A condition of access
One of the more interesting questions is number 11: “How should we pay for the BBC and how should the licence fee be modernised?” Advertising, some will be relieved to see, is effectively ruled out as an option, and it's refreshing to see that the the consultation document realises that conditional access is a longer term option, rather than a quick fix, because of the need to update equipment.
Should subscriptions replace the UK's TV License?
Since most current receivers don't have CI slots, the idea of moving to subscription is pretty much impossible for the next charter. The current one runs out at the end of next year, which wouldn't be a lot of time for people to replace kit. In that respect, Greg Dyke's promotion of Freeview has done remarkably well.
If there is a proposal that, somewhere down the line, conditional access is used to allow the BBC to get some or all of its funding via a subscription, it's worth making the point that it's such a fundamental change in the technical requirements that it shouldn't be done alone.
As things stand at the moment, the second technology shift on Freeview is most likely to be to T2 and H.264 for all channels, as that's what all the kit now available supports. The chances of HEVC (High efficiency video coding aka H.265) coming to Freeview are quite slim at the moment. It would mean the wholesale replacement of a lot of kit, some of which is brand new.
Subscription would mean a technology change. Could HEVC ride on its coat-tails?
Personally, I doubt we'll ever see much more than a few 4k tests on terrestrial broadcasting. But HEVC could certainly help with the bandwidth squeeze. So, if you're of a mind to suggest a long term future for the BBC that involves conditional access, surely it's wise to ensure that any platform requirements for that mandate HEVC support as well? One round of box replacements may be acceptable. Two would surely kill the platform dead.
The battle for Freeview
There will, no doubt, be people who will say, “If people love the BBC so much, they'll pay for it.” Requiring everyone to buy a new receiver is likely to slow that down considerably – not to mention, add to the cost. What I think is more likely is that people will jump ship to platforms that not only provide the necessary conditional access – Sky and Virgin – but throw in a free box as well.

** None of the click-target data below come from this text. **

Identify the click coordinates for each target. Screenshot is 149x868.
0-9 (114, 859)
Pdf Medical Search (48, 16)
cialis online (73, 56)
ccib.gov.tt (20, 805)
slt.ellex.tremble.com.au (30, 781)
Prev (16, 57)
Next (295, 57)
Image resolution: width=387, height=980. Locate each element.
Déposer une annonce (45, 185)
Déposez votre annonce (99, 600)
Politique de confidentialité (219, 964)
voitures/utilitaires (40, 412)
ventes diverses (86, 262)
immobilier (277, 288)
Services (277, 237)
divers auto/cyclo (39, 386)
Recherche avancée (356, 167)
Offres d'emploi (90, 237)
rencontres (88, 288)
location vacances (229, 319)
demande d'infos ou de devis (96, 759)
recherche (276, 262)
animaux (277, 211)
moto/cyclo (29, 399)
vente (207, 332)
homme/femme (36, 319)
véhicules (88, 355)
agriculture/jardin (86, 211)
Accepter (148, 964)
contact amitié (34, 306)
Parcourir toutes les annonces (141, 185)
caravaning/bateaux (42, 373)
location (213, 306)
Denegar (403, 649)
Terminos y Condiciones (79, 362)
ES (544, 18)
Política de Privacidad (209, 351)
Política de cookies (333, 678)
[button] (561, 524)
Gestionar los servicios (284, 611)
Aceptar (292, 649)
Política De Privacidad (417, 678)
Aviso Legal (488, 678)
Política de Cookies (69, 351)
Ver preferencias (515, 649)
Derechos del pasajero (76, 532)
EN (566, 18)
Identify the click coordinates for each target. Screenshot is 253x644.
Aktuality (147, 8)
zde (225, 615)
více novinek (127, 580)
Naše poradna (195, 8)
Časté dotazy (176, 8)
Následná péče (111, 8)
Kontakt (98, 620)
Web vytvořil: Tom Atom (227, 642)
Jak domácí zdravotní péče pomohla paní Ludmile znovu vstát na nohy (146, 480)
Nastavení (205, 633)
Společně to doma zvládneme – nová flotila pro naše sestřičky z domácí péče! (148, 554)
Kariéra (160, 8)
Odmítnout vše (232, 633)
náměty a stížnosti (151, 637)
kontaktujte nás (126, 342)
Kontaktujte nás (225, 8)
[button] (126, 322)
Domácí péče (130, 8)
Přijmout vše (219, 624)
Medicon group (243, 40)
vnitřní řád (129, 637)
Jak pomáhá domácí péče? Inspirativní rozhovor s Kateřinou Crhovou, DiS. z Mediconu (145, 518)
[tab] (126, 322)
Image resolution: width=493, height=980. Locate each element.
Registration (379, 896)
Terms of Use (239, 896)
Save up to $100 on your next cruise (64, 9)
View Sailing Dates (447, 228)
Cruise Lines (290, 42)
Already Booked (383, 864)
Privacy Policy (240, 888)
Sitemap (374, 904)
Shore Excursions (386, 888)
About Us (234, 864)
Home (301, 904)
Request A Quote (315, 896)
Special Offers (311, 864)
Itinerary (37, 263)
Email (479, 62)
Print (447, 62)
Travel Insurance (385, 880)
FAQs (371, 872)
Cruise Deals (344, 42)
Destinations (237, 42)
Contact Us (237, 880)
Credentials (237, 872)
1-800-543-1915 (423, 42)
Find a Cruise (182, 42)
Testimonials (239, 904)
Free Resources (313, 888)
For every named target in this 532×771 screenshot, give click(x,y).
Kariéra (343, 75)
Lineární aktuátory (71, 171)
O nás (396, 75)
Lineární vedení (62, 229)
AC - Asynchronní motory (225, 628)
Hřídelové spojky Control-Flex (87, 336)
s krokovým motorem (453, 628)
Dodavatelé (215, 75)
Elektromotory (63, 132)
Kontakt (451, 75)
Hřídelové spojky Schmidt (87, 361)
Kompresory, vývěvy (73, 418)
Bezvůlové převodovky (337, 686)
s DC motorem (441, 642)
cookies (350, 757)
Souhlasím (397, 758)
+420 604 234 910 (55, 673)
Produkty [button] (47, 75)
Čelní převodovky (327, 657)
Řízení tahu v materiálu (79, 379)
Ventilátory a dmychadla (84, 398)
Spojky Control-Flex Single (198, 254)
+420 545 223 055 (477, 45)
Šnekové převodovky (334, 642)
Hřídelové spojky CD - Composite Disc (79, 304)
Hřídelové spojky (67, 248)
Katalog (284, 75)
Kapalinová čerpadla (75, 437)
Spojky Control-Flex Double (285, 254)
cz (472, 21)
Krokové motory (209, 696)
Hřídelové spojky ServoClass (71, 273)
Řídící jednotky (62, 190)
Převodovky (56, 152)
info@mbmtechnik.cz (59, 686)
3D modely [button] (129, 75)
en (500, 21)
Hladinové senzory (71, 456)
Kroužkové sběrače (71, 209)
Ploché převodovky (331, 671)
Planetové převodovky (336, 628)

The BBC has an audience share of 32 per cent (June 2015), and it's even higher on Freeview
If that happens, surely Freeview is done for (and probably Freesat as well)? Regardless of the outcome of WRC–15, and the desire of people to keep some free-to-air broadcasting, how would Freeview survive without the BBC? The corporation has an audience share of 32.9 per cent across all households (2014-15), rising to 39.6 per cent in terrestrial-only ones. A cynic might even think that a cash-strapped Treasury would be quite happy for Freeview to fade away, leaving the spectrum to be auctioned for mobile broadband services.
So, while it may be temping to think, as you answer Question 11, that a subscription element is the best solution to BBC funding – either wholly, or in part – I think there's a very real danger that it could also signal the end, not just of a free-to-air BBC, but of all significant free-to-air broadcasting in the UK.